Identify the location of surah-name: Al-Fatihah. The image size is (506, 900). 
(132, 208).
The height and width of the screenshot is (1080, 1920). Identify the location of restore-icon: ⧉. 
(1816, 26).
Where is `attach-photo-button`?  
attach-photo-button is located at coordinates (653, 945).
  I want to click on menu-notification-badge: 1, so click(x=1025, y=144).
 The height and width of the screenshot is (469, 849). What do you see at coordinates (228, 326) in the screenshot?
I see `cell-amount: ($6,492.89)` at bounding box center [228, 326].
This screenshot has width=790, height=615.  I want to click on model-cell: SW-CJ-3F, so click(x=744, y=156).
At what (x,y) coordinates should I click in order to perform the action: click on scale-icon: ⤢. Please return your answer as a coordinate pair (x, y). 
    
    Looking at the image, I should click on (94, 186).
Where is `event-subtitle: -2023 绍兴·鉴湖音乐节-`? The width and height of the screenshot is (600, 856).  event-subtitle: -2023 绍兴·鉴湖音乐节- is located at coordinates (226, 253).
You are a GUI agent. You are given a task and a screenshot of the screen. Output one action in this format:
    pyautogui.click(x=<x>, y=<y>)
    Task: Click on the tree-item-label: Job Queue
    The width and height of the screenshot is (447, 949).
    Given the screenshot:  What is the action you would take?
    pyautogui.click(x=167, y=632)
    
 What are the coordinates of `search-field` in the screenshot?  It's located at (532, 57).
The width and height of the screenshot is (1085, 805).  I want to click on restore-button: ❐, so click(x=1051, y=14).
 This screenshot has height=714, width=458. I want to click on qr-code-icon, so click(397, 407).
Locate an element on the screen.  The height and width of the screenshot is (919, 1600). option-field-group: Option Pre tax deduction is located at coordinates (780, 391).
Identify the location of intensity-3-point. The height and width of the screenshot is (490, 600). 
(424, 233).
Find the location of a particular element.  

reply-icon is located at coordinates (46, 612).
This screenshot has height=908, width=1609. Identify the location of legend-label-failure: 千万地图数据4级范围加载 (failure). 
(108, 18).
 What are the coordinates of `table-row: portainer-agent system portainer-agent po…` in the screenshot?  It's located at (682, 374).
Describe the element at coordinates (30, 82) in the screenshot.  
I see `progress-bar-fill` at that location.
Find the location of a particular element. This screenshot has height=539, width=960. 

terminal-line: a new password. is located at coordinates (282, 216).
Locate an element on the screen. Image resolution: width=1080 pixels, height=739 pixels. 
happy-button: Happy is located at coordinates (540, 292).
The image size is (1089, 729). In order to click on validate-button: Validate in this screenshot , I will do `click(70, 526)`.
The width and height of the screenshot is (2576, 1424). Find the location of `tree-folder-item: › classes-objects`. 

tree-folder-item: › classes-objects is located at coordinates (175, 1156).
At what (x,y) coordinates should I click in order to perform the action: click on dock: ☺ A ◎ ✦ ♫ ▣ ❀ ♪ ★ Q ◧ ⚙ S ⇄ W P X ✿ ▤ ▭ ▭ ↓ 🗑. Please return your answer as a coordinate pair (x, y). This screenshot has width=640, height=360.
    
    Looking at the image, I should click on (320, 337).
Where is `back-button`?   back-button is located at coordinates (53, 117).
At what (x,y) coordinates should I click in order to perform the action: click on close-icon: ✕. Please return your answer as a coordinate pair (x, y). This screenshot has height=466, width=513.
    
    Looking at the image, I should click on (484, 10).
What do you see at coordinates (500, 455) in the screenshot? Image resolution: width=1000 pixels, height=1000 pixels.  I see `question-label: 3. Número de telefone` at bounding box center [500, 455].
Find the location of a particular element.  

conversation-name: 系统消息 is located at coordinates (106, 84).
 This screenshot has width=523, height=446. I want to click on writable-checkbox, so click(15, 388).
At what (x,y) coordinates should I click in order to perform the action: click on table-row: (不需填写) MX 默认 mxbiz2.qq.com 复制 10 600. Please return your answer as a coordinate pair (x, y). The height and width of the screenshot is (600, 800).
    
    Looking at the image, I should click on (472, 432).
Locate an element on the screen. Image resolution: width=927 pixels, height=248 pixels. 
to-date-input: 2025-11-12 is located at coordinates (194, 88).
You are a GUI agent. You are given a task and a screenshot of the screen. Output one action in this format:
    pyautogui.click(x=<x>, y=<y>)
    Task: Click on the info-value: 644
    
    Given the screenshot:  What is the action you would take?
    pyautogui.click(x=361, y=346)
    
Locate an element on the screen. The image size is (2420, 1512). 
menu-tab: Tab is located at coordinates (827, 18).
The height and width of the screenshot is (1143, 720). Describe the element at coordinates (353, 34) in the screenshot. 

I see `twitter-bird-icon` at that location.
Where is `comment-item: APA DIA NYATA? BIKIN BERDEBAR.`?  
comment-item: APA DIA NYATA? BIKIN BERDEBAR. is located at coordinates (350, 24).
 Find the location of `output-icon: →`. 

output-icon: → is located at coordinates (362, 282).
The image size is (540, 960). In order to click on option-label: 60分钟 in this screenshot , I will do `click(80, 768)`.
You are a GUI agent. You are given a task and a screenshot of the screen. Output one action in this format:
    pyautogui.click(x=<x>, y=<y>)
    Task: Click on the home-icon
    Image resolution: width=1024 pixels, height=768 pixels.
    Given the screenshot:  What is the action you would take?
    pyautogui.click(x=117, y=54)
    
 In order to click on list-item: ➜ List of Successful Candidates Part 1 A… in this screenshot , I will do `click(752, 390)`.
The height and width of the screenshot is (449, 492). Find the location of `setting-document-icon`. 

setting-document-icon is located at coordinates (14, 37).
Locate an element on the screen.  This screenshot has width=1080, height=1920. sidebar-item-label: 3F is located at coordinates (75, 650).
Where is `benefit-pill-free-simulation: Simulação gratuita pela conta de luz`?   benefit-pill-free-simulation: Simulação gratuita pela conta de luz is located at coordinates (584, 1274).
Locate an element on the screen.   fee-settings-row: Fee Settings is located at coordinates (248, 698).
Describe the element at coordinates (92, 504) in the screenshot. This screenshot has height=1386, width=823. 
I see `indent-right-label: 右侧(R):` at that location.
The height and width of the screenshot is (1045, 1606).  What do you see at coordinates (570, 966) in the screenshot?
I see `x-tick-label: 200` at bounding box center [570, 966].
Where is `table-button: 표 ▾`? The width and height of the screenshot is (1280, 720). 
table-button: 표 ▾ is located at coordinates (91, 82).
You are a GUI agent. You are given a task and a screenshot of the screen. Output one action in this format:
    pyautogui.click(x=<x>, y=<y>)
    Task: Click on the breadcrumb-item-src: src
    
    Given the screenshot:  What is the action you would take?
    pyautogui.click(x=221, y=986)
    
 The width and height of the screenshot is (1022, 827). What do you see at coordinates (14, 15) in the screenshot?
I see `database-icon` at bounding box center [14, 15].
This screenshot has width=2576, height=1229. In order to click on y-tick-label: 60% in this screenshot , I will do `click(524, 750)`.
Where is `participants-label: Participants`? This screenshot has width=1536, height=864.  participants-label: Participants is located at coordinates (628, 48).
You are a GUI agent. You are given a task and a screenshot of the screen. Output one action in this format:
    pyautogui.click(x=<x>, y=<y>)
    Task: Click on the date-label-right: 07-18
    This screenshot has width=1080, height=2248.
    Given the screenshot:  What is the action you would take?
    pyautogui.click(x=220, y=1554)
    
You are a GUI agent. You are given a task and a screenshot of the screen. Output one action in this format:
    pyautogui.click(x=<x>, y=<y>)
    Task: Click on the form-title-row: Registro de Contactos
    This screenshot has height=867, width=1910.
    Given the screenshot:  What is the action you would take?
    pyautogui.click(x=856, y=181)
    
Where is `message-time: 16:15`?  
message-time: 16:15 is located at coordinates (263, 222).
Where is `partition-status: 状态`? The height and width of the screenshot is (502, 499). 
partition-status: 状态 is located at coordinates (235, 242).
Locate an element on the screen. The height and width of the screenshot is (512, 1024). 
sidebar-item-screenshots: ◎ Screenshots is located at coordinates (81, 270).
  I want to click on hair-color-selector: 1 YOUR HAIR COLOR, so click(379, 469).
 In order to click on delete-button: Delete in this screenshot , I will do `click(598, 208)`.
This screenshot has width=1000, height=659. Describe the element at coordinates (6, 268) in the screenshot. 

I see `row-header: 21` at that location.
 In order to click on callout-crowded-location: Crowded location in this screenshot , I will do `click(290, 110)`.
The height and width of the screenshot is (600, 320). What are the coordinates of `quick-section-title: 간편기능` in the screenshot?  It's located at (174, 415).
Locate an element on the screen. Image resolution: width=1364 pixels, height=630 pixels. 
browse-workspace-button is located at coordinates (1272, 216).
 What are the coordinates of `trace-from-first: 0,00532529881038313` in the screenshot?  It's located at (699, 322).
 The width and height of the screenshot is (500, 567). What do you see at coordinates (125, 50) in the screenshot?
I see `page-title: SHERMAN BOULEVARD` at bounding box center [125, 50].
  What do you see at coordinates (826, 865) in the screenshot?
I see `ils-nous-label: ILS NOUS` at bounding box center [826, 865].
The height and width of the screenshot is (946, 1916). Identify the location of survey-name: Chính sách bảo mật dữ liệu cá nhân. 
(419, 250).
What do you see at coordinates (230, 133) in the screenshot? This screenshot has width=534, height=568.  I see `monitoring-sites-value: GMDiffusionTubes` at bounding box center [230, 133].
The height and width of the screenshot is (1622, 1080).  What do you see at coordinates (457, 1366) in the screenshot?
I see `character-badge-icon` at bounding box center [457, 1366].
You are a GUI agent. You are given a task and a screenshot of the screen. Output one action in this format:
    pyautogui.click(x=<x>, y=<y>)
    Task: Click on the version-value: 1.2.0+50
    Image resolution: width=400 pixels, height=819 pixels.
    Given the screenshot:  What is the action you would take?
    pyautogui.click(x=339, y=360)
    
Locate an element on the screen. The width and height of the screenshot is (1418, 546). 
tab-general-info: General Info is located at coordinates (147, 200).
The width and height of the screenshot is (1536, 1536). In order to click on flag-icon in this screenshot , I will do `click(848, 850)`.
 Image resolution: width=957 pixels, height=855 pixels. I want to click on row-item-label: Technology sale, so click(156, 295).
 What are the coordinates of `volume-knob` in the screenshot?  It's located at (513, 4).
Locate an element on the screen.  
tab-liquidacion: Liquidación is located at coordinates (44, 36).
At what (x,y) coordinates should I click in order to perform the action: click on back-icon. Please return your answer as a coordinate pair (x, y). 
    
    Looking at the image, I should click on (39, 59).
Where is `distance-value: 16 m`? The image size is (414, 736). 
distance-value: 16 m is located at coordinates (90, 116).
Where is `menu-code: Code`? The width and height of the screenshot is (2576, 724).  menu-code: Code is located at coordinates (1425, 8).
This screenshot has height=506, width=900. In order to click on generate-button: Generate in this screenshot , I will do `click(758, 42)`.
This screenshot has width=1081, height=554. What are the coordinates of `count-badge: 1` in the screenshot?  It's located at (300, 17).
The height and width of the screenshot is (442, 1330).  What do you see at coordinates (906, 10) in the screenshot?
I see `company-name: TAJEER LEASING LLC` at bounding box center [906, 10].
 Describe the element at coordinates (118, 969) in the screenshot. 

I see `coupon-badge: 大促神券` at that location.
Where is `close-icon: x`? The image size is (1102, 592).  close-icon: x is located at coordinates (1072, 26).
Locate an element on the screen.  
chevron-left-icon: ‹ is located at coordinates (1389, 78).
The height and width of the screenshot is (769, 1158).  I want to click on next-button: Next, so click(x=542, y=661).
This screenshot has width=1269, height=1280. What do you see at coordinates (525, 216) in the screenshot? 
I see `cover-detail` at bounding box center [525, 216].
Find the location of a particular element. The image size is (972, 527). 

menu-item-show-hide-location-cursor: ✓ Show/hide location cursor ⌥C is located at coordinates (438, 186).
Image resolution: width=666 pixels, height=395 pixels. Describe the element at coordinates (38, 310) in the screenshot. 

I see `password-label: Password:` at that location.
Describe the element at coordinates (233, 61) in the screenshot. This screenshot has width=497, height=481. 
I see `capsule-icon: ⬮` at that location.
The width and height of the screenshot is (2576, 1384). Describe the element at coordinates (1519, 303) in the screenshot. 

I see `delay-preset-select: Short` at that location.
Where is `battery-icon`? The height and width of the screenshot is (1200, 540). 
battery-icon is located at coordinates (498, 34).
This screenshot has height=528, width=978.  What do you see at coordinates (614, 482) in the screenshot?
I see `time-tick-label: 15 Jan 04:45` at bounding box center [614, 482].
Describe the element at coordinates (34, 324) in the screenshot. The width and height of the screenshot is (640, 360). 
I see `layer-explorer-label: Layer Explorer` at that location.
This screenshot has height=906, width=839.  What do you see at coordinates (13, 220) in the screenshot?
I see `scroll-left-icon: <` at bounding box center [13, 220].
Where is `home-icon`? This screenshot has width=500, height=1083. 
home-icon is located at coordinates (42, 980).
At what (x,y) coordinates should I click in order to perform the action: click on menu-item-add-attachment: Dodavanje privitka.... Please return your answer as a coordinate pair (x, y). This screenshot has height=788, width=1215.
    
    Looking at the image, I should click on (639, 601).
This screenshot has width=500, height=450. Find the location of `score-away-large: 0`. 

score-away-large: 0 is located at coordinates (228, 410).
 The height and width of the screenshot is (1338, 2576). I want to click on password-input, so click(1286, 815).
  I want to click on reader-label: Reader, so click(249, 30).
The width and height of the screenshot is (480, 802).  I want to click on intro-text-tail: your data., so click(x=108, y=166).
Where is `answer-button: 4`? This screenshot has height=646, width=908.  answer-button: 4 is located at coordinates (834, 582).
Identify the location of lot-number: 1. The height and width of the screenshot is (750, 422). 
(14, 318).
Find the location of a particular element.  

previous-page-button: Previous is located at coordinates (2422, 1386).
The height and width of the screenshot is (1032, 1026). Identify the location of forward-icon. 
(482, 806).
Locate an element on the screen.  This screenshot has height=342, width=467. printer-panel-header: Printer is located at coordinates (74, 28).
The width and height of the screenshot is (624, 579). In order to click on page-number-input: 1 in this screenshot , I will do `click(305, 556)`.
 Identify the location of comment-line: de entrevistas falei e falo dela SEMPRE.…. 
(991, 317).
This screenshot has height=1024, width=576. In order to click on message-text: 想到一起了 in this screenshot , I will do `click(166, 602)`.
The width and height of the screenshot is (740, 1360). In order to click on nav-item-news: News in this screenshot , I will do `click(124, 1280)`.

#### Assignment
Reproduce the records starting at the line that contains "Identify the location of lot-number: 1." and ending at the end of the records, with "forward-icon" changed to "share-icon" and nothing else altered.

#### Task solution
Identify the location of lot-number: 1. The height and width of the screenshot is (750, 422). 
(14, 318).
Find the location of a particular element.  

previous-page-button: Previous is located at coordinates (2422, 1386).
The height and width of the screenshot is (1032, 1026). Identify the location of share-icon. 
(482, 806).
Locate an element on the screen.  This screenshot has height=342, width=467. printer-panel-header: Printer is located at coordinates (74, 28).
The width and height of the screenshot is (624, 579). In order to click on page-number-input: 1 in this screenshot , I will do `click(305, 556)`.
 Identify the location of comment-line: de entrevistas falei e falo dela SEMPRE.…. 
(991, 317).
This screenshot has height=1024, width=576. In order to click on message-text: 想到一起了 in this screenshot , I will do `click(166, 602)`.
The width and height of the screenshot is (740, 1360). In order to click on nav-item-news: News in this screenshot , I will do `click(124, 1280)`.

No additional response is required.